Спустя некоторое время Дженнифер предоставила своему психотерапевту новую возможность укрепить ее в страхах и сомнениях. На сеансе она упомянула о еще одном общественном мероприятии, на этот раз на работе, предполагавшем общение с детьми. Тогда Дженнифер с немалым удивлением отметила, что резвилась с сыновьями и дочерьми коллег без напряжения и даже с удовольствием.

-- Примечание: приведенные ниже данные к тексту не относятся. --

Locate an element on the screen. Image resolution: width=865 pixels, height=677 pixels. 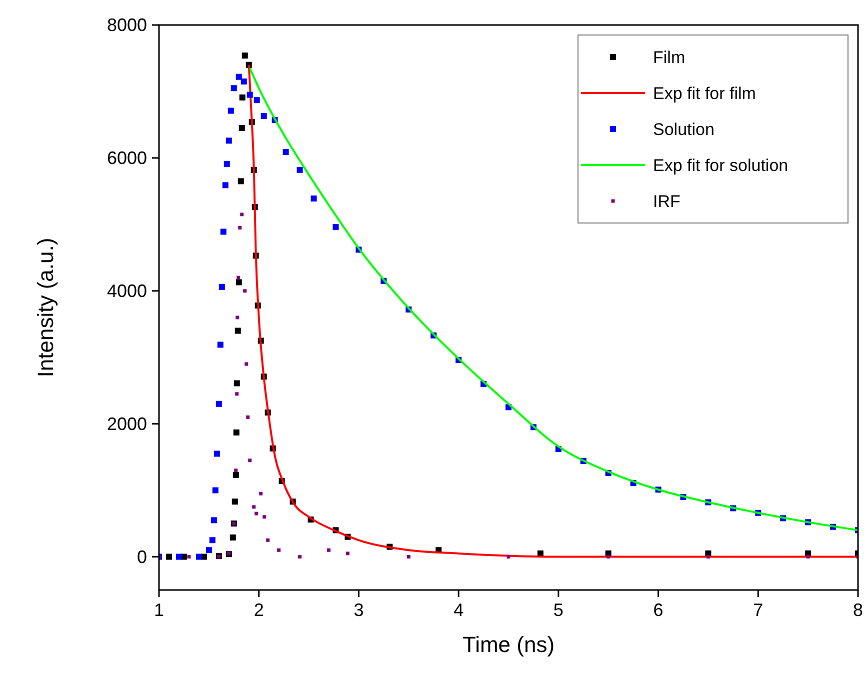
legend-label: Exp fit for solution is located at coordinates (720, 166).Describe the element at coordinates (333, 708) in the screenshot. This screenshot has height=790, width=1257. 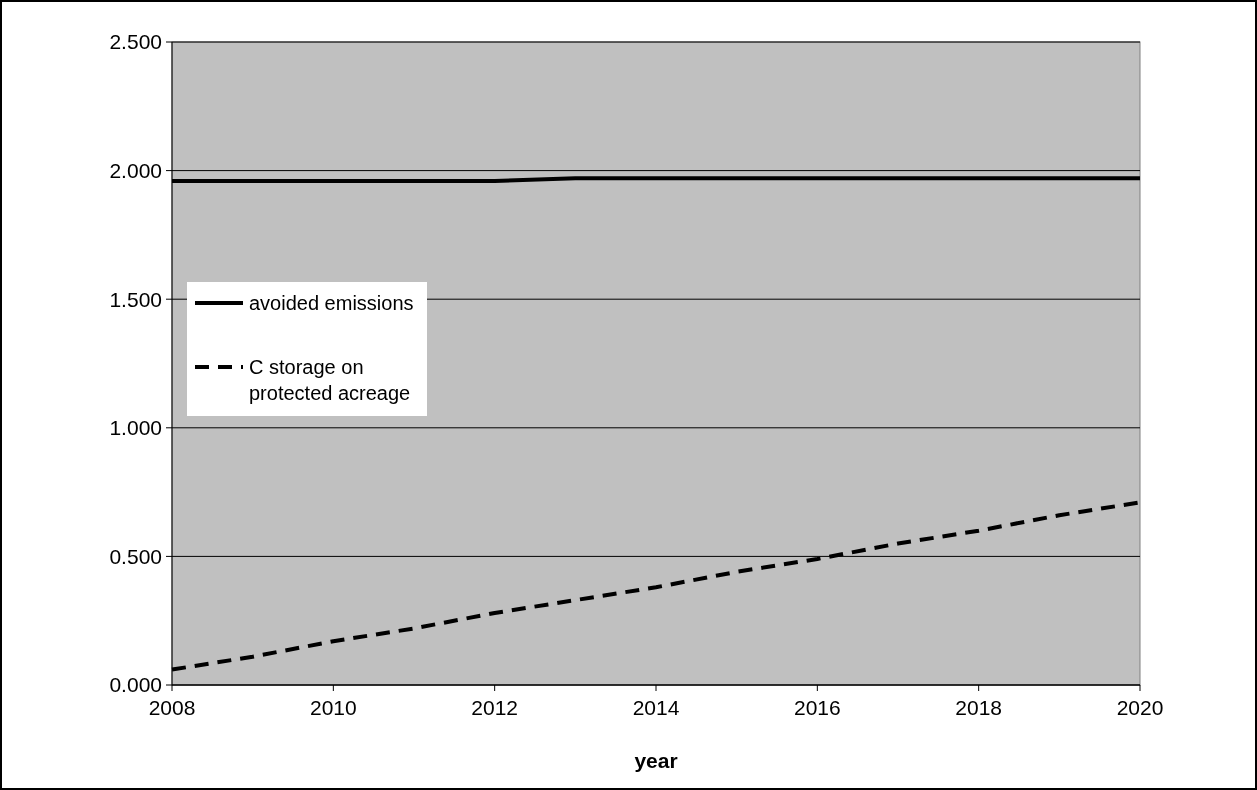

Кто-то из коллег даже попросил ее время от времени присматривать за его ребенком. «Может, я все-таки могла бы быть матерью», — задумчиво произнесла Дженнифер на сеансе, делая попытку развернуть свои мысли в этом направлении. Однако вместо того, чтобы рассмотреть надежду, которая, возможно, зарождалась в ее душе, психотерапевт усмотрела в этом замечании противоречие. «Мне кажется, вы говорили, что не хотите детей», — отрезала она.
«Знаете, я ее чуть не возненавидела за это, — призналась Дженнифер, — и больше к ней не ходила. Тогда я этого не знала, но теперь понимаю, что мне очень хотелось, чтобы она усомнилась в обоснованности моего страха относительно того, что мне никогда не стать хорошей матерью. Думаю, в определенном смысле это была довольно эффективная психотерапия, потому что я перестала посещать ее с мыслью, что ни за что не позволю никому себя недооценивать. Благодаря этому я поняла, что она во мне ошибалась. И что я в себе ошибалась».
* * *
Говорят, дети чем-то похожи на маленьких ученых[828]. Они рождаются с неистребимым желанием понять окружающий мир и приспособиться к нему, и в ходе этого разрабатывают собственные теории о том, как все работает. Машины гудят. Кошки мяукают. Кухонная плита может быть раскаленной, но не все время. Когда эти теории снова и снова получают подтверждение, они становятся убеждениями, которые впоследствии обычно крайне трудно изменить. Очень многое из того, что мы считаем обучением, предполагает познание материального мира, обретение понимания того, как в нем функционируют вещи, — но у детей также складываются теории и убеждения о том, как функционируют люди. Дети, подвергшиеся насилию, узнают, что взрослые могут быть опасными. Дети алкоголиков узнают, что в любое время человек может ни с того ни с сего на тебя разозлиться. Дети с больными братьями и сестрами узнают, что некоторые люди рождаются с серьезными болезнями. Подростки, пережившие сексуальное насилие, делают вывод, что заводить романтические отношения опасно.